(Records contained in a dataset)
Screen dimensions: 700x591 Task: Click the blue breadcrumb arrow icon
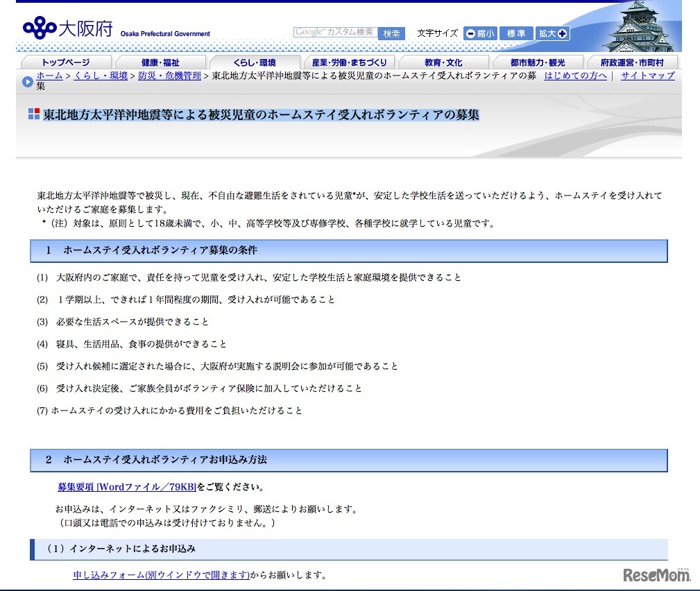coord(28,81)
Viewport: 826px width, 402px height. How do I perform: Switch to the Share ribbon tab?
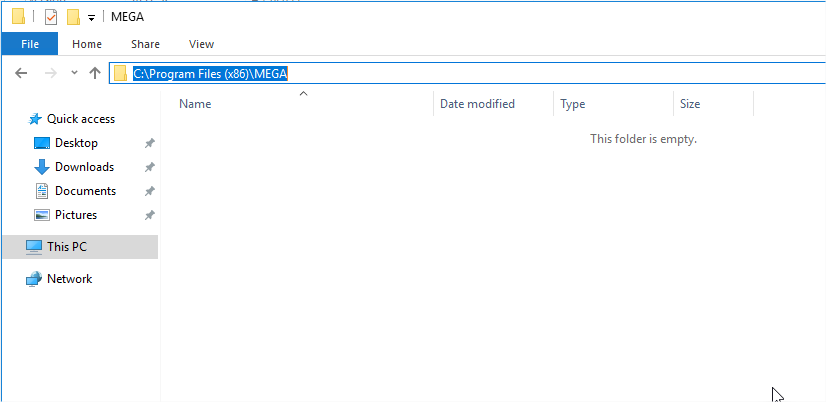[145, 44]
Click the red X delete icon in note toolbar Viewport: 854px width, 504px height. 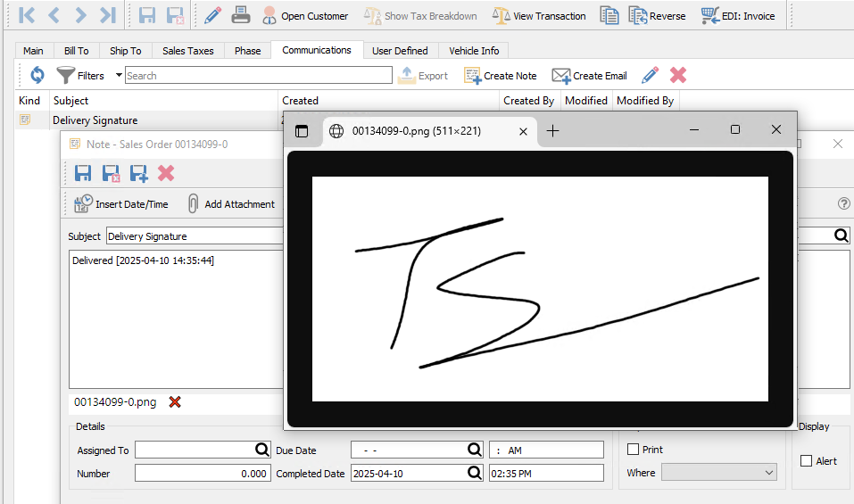(x=166, y=173)
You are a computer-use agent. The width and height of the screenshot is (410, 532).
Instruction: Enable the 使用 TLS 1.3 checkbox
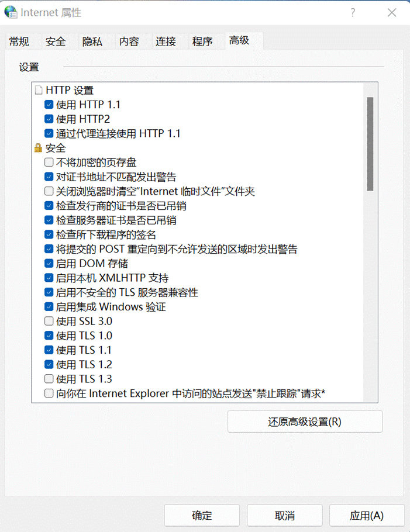click(x=49, y=379)
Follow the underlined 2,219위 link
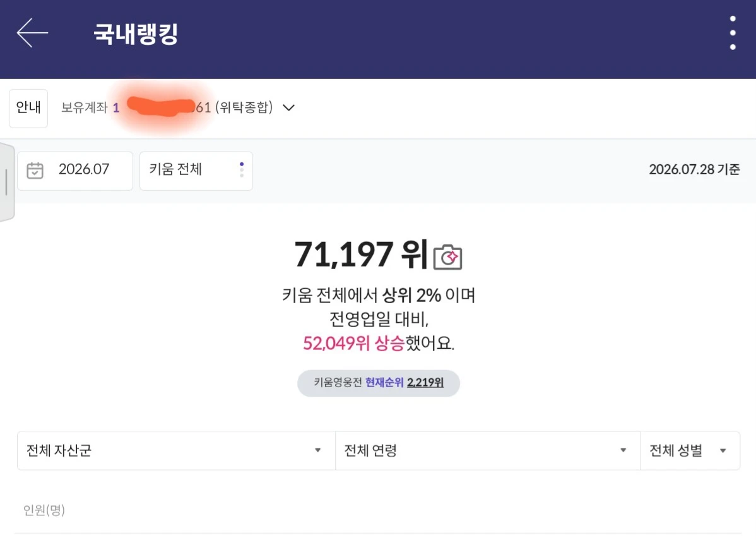Screen dimensions: 756x540 (425, 383)
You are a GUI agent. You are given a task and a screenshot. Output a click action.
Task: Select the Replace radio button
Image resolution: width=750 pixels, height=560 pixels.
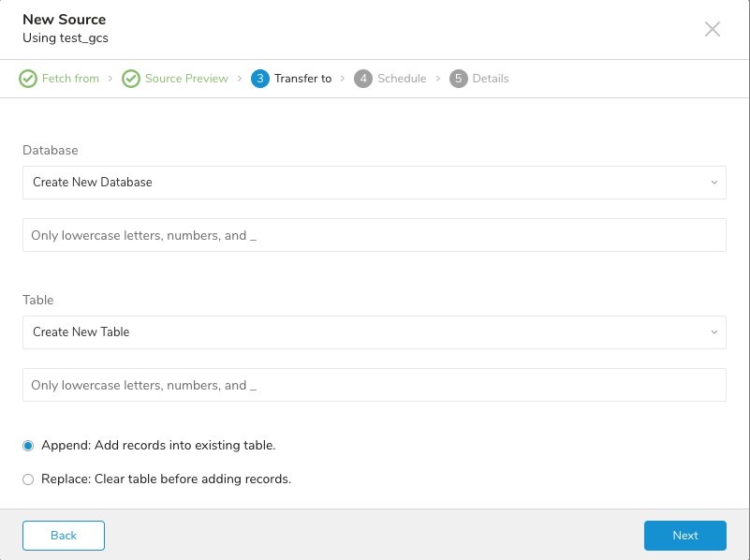click(28, 479)
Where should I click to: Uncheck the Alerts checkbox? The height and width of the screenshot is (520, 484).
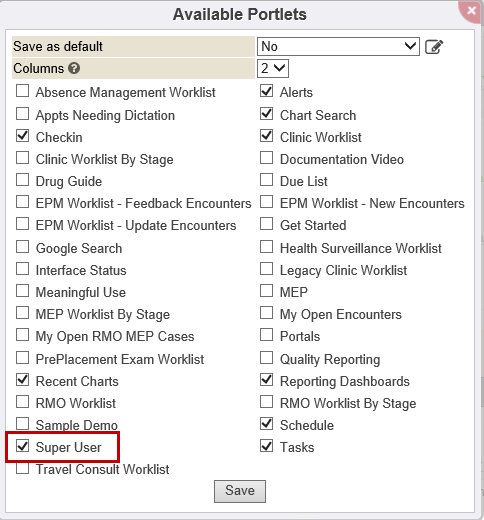pyautogui.click(x=266, y=91)
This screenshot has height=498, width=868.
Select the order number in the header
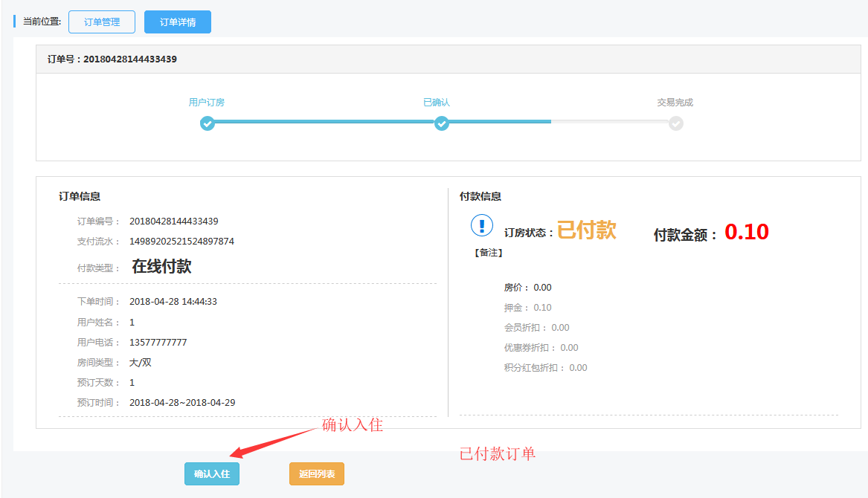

- What this task involves: Exactly repeat only the lines from the one with "Where should I" to the closing line above, both included, and omit every picture.

- Your response:
Where should I click to: Uncheck the Alerts checkbox? The height and width of the screenshot is (520, 484).
pyautogui.click(x=266, y=91)
This screenshot has height=498, width=868.
Select the order number in the header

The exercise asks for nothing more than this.